In the week leading to October, Abbott India saw some sharp swings. A fund house is a said to have dumped a fair-sized lot, sending the stock into a tailspin. But it quickly rebounded, as some HNIs, who had been lying in wait, swooped in.
Smart strategy, not fat finger
Options traders have been noticing a strange trend in weekly Bank Nifty contracts. On expiry day, when the index has been falling, there is a sudden demand for deep out-of-the-money call options, leading to a spike in the premium of those contracts. A similar anomaly has been spotted when the index is rising on expiry day; there is a big demand for deep out-of-the-money put options. Ideally, premia for such deep OTM contracts should be falling on expiry day and even otherwise, it makes no sense to go for such contracts when the market is moving in the opposite direction.

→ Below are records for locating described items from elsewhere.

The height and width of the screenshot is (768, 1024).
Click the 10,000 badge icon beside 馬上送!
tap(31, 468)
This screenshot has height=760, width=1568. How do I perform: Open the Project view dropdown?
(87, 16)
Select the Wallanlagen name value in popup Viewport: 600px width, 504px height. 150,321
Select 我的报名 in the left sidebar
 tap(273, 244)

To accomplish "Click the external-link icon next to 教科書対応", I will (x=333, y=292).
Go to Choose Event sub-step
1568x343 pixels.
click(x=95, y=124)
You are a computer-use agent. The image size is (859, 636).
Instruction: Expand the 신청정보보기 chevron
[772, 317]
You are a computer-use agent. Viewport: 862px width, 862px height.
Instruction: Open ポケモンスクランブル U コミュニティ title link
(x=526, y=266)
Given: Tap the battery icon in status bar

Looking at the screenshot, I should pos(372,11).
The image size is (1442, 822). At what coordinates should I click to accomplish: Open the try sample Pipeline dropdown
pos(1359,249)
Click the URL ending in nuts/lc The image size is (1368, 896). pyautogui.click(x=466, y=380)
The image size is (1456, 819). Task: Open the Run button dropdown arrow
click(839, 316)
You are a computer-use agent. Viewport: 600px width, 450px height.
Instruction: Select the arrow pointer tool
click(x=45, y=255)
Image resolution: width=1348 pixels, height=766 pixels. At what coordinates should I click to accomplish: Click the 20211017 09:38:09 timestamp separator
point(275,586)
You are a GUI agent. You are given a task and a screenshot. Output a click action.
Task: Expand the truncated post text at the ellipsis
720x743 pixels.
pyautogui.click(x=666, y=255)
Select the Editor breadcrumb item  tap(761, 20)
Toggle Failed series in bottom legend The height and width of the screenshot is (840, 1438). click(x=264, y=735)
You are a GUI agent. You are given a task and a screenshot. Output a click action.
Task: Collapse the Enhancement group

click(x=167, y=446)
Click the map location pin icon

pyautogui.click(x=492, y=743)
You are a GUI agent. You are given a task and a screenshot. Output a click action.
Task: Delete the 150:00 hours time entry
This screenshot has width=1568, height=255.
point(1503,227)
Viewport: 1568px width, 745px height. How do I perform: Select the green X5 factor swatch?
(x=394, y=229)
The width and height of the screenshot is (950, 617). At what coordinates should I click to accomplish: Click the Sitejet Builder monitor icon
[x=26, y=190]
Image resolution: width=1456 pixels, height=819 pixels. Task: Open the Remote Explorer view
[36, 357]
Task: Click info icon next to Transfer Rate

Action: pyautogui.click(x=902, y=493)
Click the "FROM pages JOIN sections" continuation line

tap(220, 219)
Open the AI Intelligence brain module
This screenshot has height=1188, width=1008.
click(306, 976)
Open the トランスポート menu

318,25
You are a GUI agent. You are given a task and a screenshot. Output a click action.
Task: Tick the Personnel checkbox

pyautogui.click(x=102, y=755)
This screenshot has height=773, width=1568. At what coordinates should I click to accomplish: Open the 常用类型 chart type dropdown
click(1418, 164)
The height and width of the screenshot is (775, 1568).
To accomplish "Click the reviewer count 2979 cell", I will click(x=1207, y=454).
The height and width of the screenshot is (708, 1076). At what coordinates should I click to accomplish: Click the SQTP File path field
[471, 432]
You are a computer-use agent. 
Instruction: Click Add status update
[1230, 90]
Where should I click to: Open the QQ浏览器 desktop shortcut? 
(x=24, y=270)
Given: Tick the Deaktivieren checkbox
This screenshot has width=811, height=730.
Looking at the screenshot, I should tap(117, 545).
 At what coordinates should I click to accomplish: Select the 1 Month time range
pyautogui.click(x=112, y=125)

Initially, these swings were thought to be the result of fat finger trades or newbie traders with no understanding of how options worked. But turns out that some smart traders are using this strategy to free up a part of their margin funds locked up with the exchange. The rationale here is that it helps limit the effective value at risk if prices move adversely, as the deep OTM trade sets a cap or floor. Of course, there is a cost to buying deep OTM contracts. But if the freed up margin can be used for a much more profitable trade, then ‘why not’? is what some traders are saying.
Rise of IIIs and celebrity operators
You have heard of foreign institutional investors (FIIs) and domestic institutional investors (DIIs). But the category which is right now powering the bull run in mid and small cap stocks is the III- Individual ‘Insta’-gram Investor, as some in the market would like to call them. This group can be seen hanging out on social media platforms-notably Twitter and Instagram—following as many market gurus and pundits in the hope of some market wisdom/tips than can help them make some instant profits. This is leading many companies to seek the services of market gurus with a huge following to endorse their stock. The modus operandi works somewhat like this: the celebrity buys a sizeable quantity of the stock and announces it on social media. This will immediately bring IIIs rushing in. The promoter will underwrite losses if any, and the celebrity gets to keep the upside. What’s in it for the promoters? A rise in the stock price benefits them as they play in much bigger quantities with the help of traditional market operators.
Not FOMO, but FONO
Till some months back, the Fear Of Missing Out (FOMO) was prompting many retail investors to invest in equities and mutual funds even if they had little or no understanding of what they were getting into. With fixed deposit rates now at rock bottom, there is another factor making many people desperate for a piece of the stock market action. And that sentiment can be called FONO—Frustration Over Neighbours’ Opulence. The other day J, a small business owner in his early 40s, who operates out of the same co-working space as this diarist, seemed distraught at the market making new highs every day.
“I have to invest in stocks,” he told me.
When asked why:
“My friends, who don’t know the A of stock market have made a lot of money from the market in a short time. I wonder what is wrong with me. Why can’t I make money like them?”
A couple of things here. One, everybody looks smart when the market is rising one way. The true picture will emerge only once the bull run ends. Two, your neighbours/friends/relatives will only brag about their winning trades. Few will be honest enough to talk about their losses.